Examples of the culture supernatant of the mature chondrocyte include a processed product obtained by removing water content by lyophilization from a culture supernatant as a supernatant component obtained through a solid-liquid separation of a culture supernatant by centrifugation, a processed product obtained by a vacuum concentration of a culture supernatant using an evaporator or the like, a processed product obtained by concentrating a culture supernatant using an ultrafiltration membrane or the like, or a processed product obtained by a solid-liquid separation of a culture supernatant using a filter, or a stock solution of a culture supernatant before the above-described processes. Alternatively, an aseptic culture supernatant may be obtained, for example, by centrifuging (for example, 1,000×g, 10 minutes) a supernatant obtained by culturing the mature chondrocyte of the present invention, subsequently, performing ammonium sulfate fractionation (for example, 65% saturated ammonium sulfate), suspending the precipitate with an appropriate buffer solution and then performing a dialysis process, and performing filtering with a syringe filter (for example, 0.2 μm). The collected culture supernatant can be directly used, or can be cryopreserved and defrosted to be used when it is used. A pharmaceutically allowable carrier may be added to the culture supernatant, and the culture supernatant may be dispensed into a sterile container by an easily handled liquid volume. Further, as a countermeasure to a risk of an infectious agent, the culture supernatant may be processed with a virus clearance filter or by ultraviolet irradiation. The composition containing mature chondrocyte preferably contain the culture supernatant by 1 mL or more and 1,000 mL or less in a unit of one administration, and further preferably 30 mL or more and 300 mL or less.
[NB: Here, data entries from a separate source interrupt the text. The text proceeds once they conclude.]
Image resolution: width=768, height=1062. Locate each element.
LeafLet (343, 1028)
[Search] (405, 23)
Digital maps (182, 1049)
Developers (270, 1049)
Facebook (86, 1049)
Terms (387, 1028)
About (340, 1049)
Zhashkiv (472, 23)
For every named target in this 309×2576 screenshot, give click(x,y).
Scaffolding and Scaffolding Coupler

By the transplantation simultaneously adding the cultured chondrocyte and the conditioned medium (for example, supernatant liquid of the mature chondrocyte) at the transplantation, the regeneration of blood vessel around cartilage is increased to improve an engraftment rate of the chondrocyte transplantation, thus allowing significantly increasing the regenerated cartilage leading to the success of the transplantation. This composition is used for, for example, a pinnaplasty, a rhinoplasty, a mandibular construction, a hard tissue depression construction operation of cheekbones, a hard tissue depression construction operation of skull, and a hard tissue depression construction operation of funnel chest.
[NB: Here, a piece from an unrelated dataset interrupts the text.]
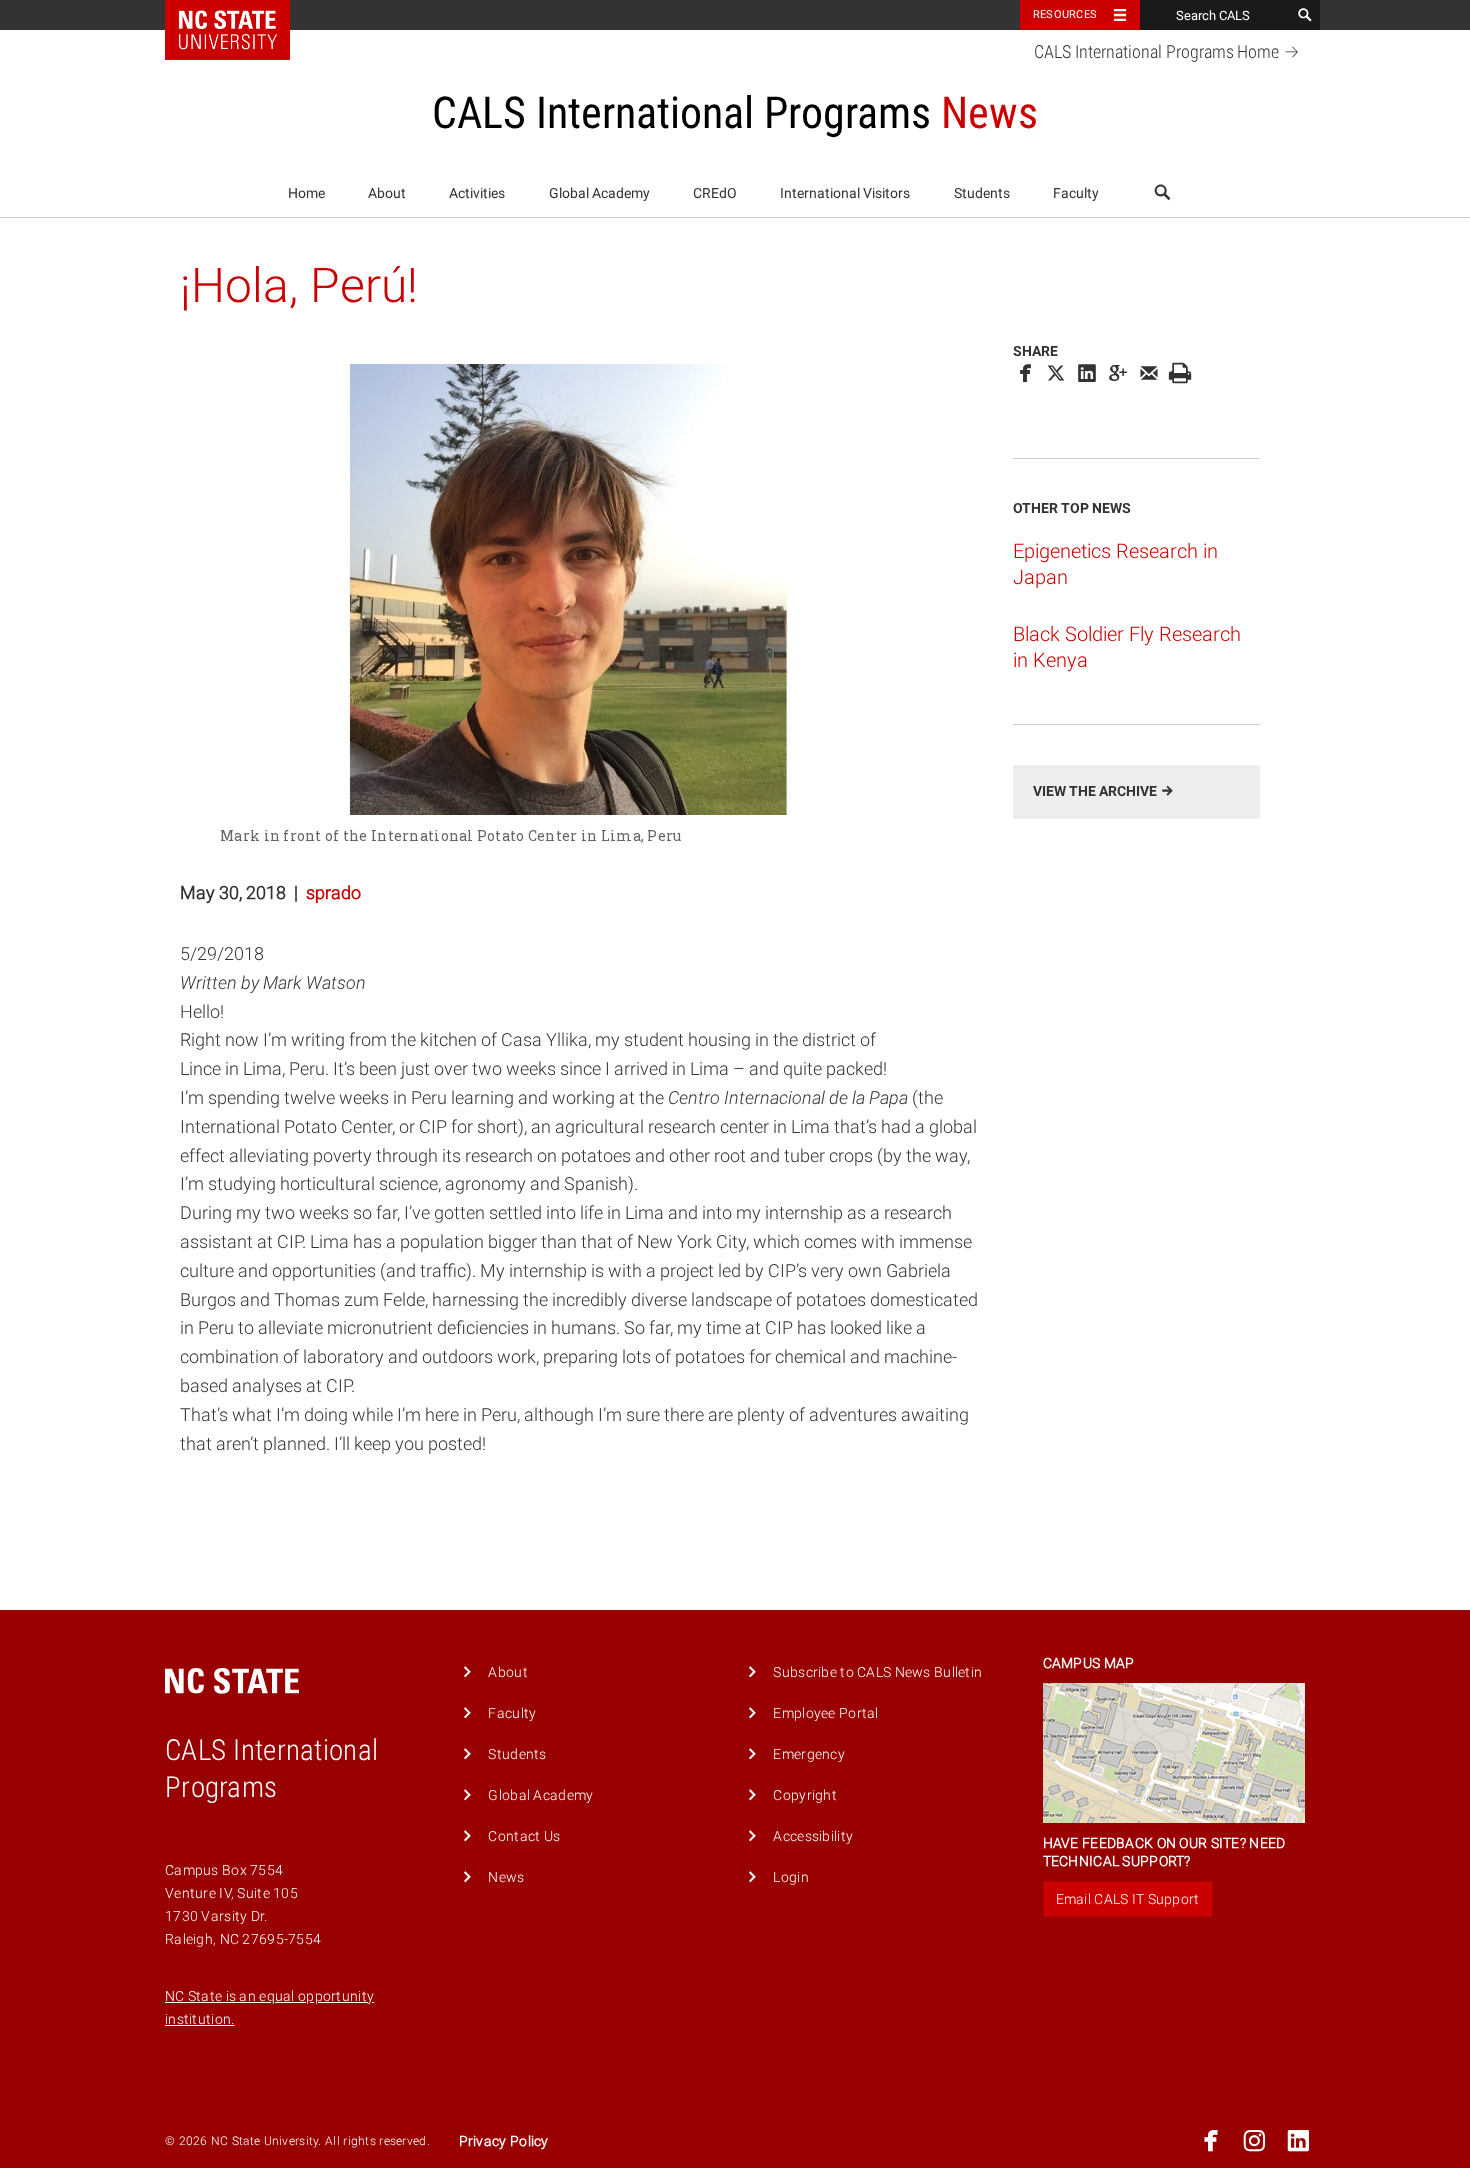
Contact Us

Another invention described in this description relates to a revascularization promoter. The revascularization promoter contains, for example, the composition containing mature chondrocyte obtained by any of the above-described methods for producing the composition containing mature chondrocyte. That is, the revascularization promoter is similar to the above-described composition containing mature chondrocyte. The revascularization promoter may be, for example, an injection preparation. It is only necessary that the composition containing mature chondrocyte is included in a syringe, mixed with a tissue of a patient as necessary, and transplanted to a required site of the patient. The revascularization promoter contains a composition containing mature chondrocyte that contains a vascular inducer and a VEGFR2 positive cell. Then, the method includes a step of producing a composition containing mature chondrocyte by the above-described method for producing the composition containing mature chondrocyte.
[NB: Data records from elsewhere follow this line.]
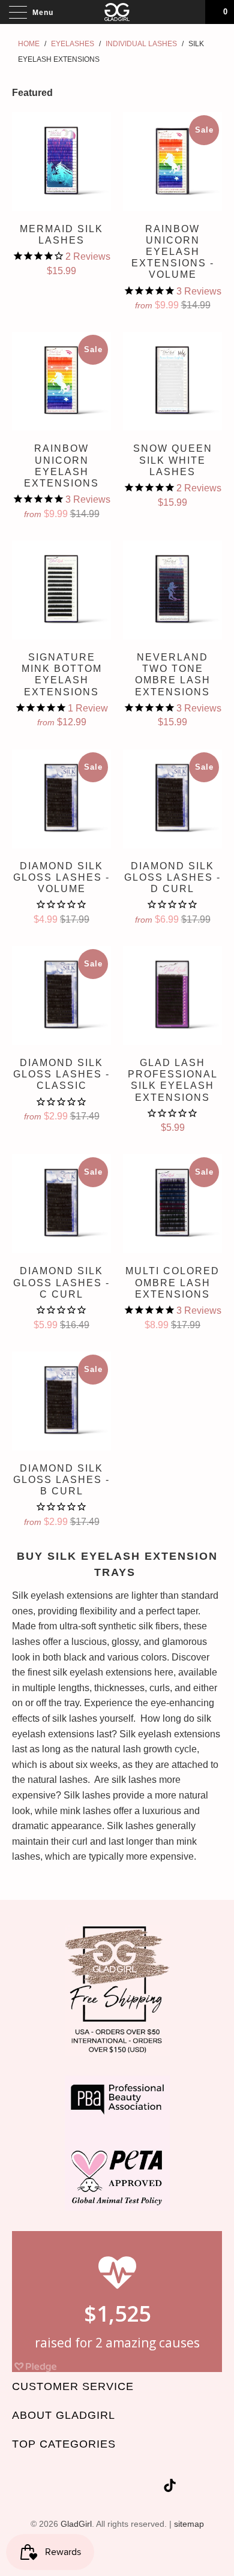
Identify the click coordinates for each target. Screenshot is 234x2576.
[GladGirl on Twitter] (66, 2487)
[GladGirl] (117, 12)
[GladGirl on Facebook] (87, 2487)
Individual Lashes (141, 44)
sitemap (189, 2524)
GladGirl (76, 2524)
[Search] (192, 12)
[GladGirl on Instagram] (152, 2487)
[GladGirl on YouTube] (109, 2487)
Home (29, 44)
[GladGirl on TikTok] (170, 2487)
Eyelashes (72, 44)
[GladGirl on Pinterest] (130, 2487)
An auricular cartilage of 1 square centimeter was collected from remains of an ear of a patient. The fraction was finely minced and rinsed with a phosphate buffered saline (Ca-) supplemented with an antibiotic. Next, they were processed with 0.3% of collagenase (Worthington Biochemical, Freehold, NJ)/PBS, and rotated at 37° C. for four to six hours by a stirrer, and then, chondrocyte was isolated. In a primary culture, the chondrocyte was seeded with a cell density of 1×103 cells/cm2, and a DMEM medium to which, 10% of autologous serum and FGF-2 (5 to 10 ng/ml, FIBRAST (registered trademark), Kaken Pharmaceuticals, Tokyo) were added was used for the primary culture. In a subculture, the chondrocyte was seeded by 1×103 cells/cm2 per 175 cm2 culture flask. Next, the subcultured cell was seeded, thus obtaining a transplantation material containing the chondrocyte and CM as an end product (1×107 cells/1 cc CM). As the medium, one in which 5% of FBS (Fetal Bovine Serum), 40 ng/ml of Hydrocortisone, 10 ng/ml of Fibroblast Growth Factor 2 were added to High glucose-DME medium was used. As the culture condition, the culture was performed under 5% to 10% of carbonic acid gas against air. On the 12-th day of the primary culture, the cultured cells of 2 to 3×106 was collected. A part of the cells was frozen, and the other cells were seeded with a density of 4 to 5×104/cm2 and cultured for 14 days. 15 days later, cleaning with PBS (-) was performed three times, and the culture on the medium in which FBS was removed from the above-described medium components was performed for two days. This medium was used for the analysis as a conditioned medium (Conditioned Medium).
As the medium, one in which 5% of fetal bovine serum (FBS: Fetal Bovine Serum), 40 ng/ml of hydrocortisone (Hydrocortisone), 10 ng/ml of FGF2 (Fibroblast Growth Factor 2) were added to High glucose-DME medium was used. As the culture condition, the culture was performed under 10% of carbonic acid gas and 5% of oxygen gas.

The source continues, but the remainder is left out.